Text passage:
********

Benjamin: part of the reason it is neutral is that there wasn't many applications for that feature, WebMCP is now one such application
Benjamin: I will follow up on that Document Policy Mozilla position
Mark: comment on the Calendry use case, makes a lot of sense, I perceive that with Document Policy also emberred needs to opt in, in that case for this new capability it means Calandry would need to update its code
Kushal: question about name collision aspect, what's the issue there?
… we have to deal with docs that have the same name and deal with that as a consuming agent, two docs with the same name, why this needs to be solved on the platform side
<Mark_Foltz> Site agents may see name collisions from embeds
Victor: mostly came from the 2nd use case, website A embeds an iframe and is able to see the tools on another website B
… some sort of origin key needed for interaction between iframe and website in this scenario
Kushal: either origin-based namespacing or document-based namespacing is needed
Victor: I thought iframe gives parent frame access to all tools
Kushal: consumer needs to know the document id and tool name
Kushal: how do we deal with nested iframes?
Johann: Permissions Policy bubbles up, not sure how Document Policy works in that regard
… following up on Mark's comment for widcard
… are we reducing the utility of the API by making it so straight, top-level should not be able to say " I accept tools from any 3rd party"
… on the 3rd party side, I'd be more flexible if we can make it so web developers understanding opting in to share with all is potentially dangerous
… want to avoid the attack case that wildcard allows
… category of attack where you can iframe someone else
Mark: about name collision issue, two aspects, one on the browser agent side, multiple frames and multiple browsing contexts, how to organize tool names in namespacing, origin-keys don't address all edge cases
… for the API space this is about site agents, to enumerate tools across document tree
… how to present the enumeration to site agents to disambiguate tools
… ideally, the frame providing the tools could provide a hint so the model understand from where they came from
Victor: use cases coming up, interested in iframe giving the browser access
<victor> iframe giving the browser access*
Threat modeling
Anssi: issue #154
Anssi: Security Interest Group has produced a guide to help spec authors and implementers document and understand threats facing the web
<gb> Issue 154 Threat modeling (by anssiko) [Agenda+] [security]
https://
Anssi: the guide is WIP thus rough edges expected
… I reviewed the doc and provided feedback via GH issues
… "How to Threat Model" is a three step process:
… 1. Paint a picture of the system
… 2. Capture threats
… 3. Describe responses
… for step 1, the expected deliverable is a data flow diagram, UML sequence diagram or such that illustrates the actors and the flows between them
… WebMCP explainer has a diagram we can reuse as a starting point:
https://
Anssi: for step 2, I've asked the authors of this guide for enhancements to the guide to help us get started with WebMCP threat identification and analysis
… I think step 3 follows more naturally when we have identified the threats in step 2
… questions, comments?

********

Information supplied:
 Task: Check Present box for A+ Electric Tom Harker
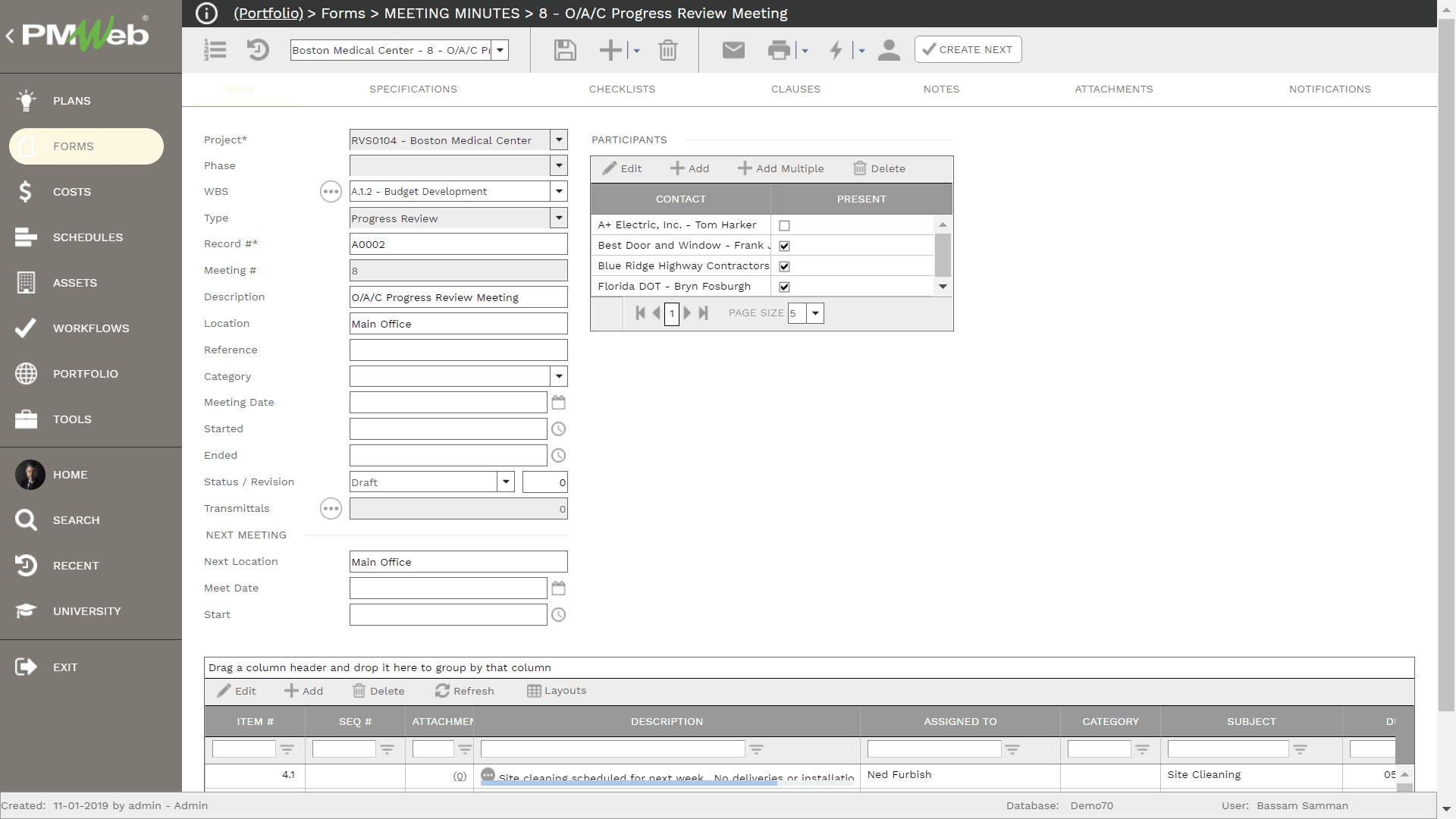pos(784,226)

********

Things to do:
1. Output the WebMCP meeting minutes word for word, starting at "Benjamin: part of" and running down to "the issue there?".
2. Write the next part of the WebMCP meeting minutes, continuing after their last line.

Solved tasks:
1.
Benjamin: part of the reason it is neutral is that there wasn't many applications for that feature, WebMCP is now one such application
Benjamin: I will follow up on that Document Policy Mozilla position
Mark: comment on the Calendry use case, makes a lot of sense, I perceive that with Document Policy also emberred needs to opt in, in that case for this new capability it means Calandry would need to update its code
Kushal: question about name collision aspect, what's the issue there?

2.
<brwalder> Credit goes to Google for that diagram. I just converted it to PNG.
Simone: thanks for the comments for the guide, Anssi
… I love the diagram in the explainer, I also see Johann and others looking at privacy and security aspects of WebMCP
… we have threat modeling group that does threat modeling together on new proposals
… we it can say work asynchronously
… we can help this group with this exercise
Anssi: are there other web features that have done threat modeling we could learn from?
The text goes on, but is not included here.